— DOCUMENT EXTRACT —

•••••

Facebook now puts viewer comments and reaction emoji as an overlaid graph on Live videos. That enables a user who fast-forwards through a recorded Live clip to identify which parts of the video are worth watching and which can be skipped. The new capability could encourage amateurs to pay more attention to how their videos are shot and paced, ultimately making their content more compelling. Periscope offers a similar ability to leave real-time feedback in the form of “hearts” on live streams.
TechCrunch reports that Facebook’s head of video Fidji Simo said “around two-thirds of the watch time for Facebook Live happens when the video is no longer live, which tells us that people are interested in watching live videos even if they can’t catch them while they’re happening.”
Periscope similarly launched a #Save feature, so users can replay live streams permanently. But, “Facebook is putting engagement to novel use,” according to Simo, who notes that “when people watch a live video after the fact, the engagement graph provides a valuable signal that can help people explore the video and easily identify highlights that they may find engaging, which could encourage people to spend more time with a video that they might have otherwise skipped over.”

•••••

— PROVIDED INFORMATION —

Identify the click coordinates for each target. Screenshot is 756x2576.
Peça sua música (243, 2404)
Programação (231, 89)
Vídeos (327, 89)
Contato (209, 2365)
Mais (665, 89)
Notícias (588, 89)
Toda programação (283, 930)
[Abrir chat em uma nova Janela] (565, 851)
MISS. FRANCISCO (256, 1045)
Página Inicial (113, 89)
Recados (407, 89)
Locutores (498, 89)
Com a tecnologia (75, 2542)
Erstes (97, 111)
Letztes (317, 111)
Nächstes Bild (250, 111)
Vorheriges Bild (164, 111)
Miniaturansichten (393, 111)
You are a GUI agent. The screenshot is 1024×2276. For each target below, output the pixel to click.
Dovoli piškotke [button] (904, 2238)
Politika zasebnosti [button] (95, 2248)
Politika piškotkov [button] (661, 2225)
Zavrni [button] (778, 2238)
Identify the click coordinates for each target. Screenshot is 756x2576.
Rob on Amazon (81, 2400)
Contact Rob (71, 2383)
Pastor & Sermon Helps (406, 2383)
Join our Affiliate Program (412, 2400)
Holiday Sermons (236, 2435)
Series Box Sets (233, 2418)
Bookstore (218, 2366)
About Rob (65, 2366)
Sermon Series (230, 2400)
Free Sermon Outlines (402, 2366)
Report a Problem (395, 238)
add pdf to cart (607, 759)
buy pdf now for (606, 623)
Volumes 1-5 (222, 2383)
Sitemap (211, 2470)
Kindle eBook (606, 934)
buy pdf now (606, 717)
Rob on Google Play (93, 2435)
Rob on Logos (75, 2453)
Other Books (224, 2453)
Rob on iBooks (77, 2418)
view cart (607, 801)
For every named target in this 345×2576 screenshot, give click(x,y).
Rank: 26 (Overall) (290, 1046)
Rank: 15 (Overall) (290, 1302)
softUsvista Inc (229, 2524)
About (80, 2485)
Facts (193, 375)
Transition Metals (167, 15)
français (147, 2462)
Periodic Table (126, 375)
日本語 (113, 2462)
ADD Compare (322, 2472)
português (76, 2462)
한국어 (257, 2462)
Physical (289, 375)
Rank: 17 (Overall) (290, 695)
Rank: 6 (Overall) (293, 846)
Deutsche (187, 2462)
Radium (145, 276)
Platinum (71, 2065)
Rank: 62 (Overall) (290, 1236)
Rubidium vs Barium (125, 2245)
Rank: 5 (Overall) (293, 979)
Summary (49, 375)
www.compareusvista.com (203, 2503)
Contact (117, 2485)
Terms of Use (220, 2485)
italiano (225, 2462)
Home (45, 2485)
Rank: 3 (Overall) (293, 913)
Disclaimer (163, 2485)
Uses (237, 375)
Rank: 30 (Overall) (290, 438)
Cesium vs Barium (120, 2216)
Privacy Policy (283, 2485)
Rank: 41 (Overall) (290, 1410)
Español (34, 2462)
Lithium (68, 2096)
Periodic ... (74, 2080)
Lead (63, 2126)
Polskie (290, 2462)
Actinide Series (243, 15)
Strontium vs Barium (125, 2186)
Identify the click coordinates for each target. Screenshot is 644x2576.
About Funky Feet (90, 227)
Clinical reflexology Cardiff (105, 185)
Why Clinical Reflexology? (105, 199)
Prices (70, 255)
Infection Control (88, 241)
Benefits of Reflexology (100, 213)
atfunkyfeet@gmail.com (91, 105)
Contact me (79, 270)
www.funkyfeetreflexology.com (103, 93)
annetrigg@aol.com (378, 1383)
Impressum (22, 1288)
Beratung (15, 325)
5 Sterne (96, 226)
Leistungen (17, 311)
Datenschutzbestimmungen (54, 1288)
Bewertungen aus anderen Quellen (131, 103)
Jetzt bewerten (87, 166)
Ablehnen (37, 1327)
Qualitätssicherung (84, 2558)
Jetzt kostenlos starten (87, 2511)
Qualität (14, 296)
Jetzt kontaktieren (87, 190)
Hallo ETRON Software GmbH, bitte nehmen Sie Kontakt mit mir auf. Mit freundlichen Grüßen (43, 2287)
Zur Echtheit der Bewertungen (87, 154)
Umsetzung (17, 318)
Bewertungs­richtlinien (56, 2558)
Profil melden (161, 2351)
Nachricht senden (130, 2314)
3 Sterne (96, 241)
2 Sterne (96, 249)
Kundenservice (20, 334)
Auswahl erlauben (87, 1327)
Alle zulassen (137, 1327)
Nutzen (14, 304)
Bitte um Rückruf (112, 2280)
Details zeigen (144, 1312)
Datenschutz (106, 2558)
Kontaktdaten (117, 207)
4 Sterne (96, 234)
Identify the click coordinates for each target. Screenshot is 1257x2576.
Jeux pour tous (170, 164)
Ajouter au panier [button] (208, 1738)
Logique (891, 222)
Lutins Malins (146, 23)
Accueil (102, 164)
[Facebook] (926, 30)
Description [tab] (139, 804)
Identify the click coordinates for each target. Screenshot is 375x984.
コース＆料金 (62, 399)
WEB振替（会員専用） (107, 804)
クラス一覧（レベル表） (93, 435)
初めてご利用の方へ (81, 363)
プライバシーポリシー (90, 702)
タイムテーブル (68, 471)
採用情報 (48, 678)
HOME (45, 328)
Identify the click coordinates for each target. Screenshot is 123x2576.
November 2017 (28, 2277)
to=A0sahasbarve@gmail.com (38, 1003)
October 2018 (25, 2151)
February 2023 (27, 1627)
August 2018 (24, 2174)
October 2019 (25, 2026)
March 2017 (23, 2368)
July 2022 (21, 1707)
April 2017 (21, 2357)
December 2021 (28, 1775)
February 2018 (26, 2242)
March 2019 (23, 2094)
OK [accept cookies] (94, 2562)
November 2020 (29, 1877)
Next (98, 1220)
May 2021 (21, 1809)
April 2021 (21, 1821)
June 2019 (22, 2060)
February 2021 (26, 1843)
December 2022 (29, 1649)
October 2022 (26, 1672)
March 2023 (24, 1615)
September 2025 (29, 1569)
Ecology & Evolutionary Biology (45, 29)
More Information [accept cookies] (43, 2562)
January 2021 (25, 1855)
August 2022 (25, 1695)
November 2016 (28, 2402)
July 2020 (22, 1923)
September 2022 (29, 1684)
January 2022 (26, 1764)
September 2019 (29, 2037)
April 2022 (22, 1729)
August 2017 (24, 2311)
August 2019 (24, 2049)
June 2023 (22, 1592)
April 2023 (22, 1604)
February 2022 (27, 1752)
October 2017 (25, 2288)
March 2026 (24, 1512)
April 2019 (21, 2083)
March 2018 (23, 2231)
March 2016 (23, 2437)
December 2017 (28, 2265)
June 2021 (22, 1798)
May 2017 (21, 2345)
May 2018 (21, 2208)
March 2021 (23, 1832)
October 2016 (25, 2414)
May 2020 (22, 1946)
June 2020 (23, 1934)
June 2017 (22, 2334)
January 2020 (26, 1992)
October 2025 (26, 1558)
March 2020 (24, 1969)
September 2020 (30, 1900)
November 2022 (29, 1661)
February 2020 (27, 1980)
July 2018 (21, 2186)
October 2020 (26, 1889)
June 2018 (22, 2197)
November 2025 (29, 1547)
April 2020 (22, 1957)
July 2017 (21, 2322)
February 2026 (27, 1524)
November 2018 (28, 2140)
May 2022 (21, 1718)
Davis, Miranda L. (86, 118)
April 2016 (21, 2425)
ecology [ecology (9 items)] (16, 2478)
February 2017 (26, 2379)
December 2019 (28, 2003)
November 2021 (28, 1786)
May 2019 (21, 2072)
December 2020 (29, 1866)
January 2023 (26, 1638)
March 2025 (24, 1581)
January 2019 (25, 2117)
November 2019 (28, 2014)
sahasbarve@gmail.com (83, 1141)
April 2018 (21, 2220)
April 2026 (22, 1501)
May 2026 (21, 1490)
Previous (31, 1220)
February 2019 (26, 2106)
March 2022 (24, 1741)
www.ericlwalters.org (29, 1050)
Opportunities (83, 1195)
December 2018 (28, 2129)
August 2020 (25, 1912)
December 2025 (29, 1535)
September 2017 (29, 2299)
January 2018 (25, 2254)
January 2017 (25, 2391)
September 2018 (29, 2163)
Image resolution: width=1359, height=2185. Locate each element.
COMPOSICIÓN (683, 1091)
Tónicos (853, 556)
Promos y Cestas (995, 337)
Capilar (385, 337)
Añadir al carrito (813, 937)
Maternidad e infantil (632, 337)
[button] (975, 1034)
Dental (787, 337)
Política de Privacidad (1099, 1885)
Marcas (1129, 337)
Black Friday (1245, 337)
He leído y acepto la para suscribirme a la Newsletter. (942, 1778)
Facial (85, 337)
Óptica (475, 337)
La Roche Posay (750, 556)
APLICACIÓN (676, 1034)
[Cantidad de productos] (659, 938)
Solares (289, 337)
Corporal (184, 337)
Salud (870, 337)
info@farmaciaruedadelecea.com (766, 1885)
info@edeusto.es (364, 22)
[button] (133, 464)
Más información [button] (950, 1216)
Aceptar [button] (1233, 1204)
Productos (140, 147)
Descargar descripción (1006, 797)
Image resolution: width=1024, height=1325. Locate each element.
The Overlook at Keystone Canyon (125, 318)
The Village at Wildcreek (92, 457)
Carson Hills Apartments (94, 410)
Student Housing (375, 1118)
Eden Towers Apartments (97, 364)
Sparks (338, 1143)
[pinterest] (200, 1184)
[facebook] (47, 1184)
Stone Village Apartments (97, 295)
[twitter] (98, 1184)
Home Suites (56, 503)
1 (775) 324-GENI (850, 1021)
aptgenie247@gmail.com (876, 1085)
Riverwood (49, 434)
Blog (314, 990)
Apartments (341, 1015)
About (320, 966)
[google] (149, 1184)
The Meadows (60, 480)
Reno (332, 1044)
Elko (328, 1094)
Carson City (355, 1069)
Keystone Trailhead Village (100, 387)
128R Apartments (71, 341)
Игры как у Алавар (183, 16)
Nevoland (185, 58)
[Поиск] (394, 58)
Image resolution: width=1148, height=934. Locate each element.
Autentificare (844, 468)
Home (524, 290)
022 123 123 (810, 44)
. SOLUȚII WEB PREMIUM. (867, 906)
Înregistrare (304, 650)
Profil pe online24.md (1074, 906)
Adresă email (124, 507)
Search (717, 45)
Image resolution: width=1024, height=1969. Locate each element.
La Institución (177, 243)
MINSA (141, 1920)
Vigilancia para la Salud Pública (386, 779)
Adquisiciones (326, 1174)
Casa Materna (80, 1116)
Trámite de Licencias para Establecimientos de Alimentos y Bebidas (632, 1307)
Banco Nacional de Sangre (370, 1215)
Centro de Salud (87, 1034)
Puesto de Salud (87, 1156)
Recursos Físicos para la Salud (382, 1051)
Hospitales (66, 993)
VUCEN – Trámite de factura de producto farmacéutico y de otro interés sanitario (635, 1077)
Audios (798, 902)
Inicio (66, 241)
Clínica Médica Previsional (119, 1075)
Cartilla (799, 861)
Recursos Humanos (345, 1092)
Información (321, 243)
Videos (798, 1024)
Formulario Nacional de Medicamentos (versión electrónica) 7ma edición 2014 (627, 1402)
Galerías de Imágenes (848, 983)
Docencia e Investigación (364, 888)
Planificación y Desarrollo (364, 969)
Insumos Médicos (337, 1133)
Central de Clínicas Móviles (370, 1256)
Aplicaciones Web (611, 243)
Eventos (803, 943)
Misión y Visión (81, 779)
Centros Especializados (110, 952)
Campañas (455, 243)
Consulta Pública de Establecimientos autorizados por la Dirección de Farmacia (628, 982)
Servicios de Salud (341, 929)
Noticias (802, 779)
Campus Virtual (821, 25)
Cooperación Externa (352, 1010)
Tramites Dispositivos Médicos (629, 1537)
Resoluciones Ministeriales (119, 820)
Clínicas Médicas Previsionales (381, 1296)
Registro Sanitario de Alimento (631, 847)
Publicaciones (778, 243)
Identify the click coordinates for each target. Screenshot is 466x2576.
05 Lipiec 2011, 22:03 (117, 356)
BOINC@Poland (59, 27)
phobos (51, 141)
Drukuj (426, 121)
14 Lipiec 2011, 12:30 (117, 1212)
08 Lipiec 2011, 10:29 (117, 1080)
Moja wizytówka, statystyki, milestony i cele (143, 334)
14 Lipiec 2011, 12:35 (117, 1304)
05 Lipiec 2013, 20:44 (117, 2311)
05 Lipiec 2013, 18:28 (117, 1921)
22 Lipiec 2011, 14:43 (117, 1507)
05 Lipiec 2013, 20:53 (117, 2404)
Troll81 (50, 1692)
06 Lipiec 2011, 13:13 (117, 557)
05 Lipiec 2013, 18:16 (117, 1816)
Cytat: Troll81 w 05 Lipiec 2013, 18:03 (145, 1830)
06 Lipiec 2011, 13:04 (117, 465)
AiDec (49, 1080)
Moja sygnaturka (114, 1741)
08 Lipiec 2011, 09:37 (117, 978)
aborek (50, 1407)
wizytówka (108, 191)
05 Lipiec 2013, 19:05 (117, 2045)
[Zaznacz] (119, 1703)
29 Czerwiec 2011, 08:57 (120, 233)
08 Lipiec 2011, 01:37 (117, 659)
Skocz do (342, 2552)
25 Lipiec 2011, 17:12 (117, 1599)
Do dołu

•••••

— TO DO —
1. In the Facebook Live article, what share of Facebook Live watch time occurs after the video is no longer live?
2. Drawing on the Facebook Live article, explain in one to three sentences why the overlaid graph of comments and reaction emoji helps people who watch a Live video after it has ended.
3. Continue the Facebook Live article from the point at which it ends, keeping to its subject and its news-report style.

— EXERCISE RESULTS —
1. Around two-thirds of the watch time.

2. The graph lets a viewer who fast-forwards through a recorded Live clip see which parts are worth watching and which can be skipped. According to Simo, it gives a signal that helps people explore the video and find highlights, which could lead them to spend more time with a video they might otherwise have skipped.

3.
The graph, which is already rolling out to some users now, shows blue peaks and valleys for “high and low volumes of engagement.” Facebook is also beginning to “show Live video reaction replays that appear in sync on recorded versions of broadcasts so it feels like you’re watching in real time,” with the faces of friends and the emojis they left.
The new structure might inspire creators to build to big climaxes, not unlike the mid-episode cliffhangers used in primetime TV shows.
TechCrunch surmises that if “users are less worried about boring their friends to death, they might be more confident about hopping in front of the camera.”
“While we can’t totally replicate the experience of watching live, we want to help people feel ‘in’ on the action after the fact,” said Simo. But, impatient viewers could also ruin “any sense of coherent, linear storytelling,” suggests the article. “The mobile live streaming medium is so new that norms are still emerging,” it notes.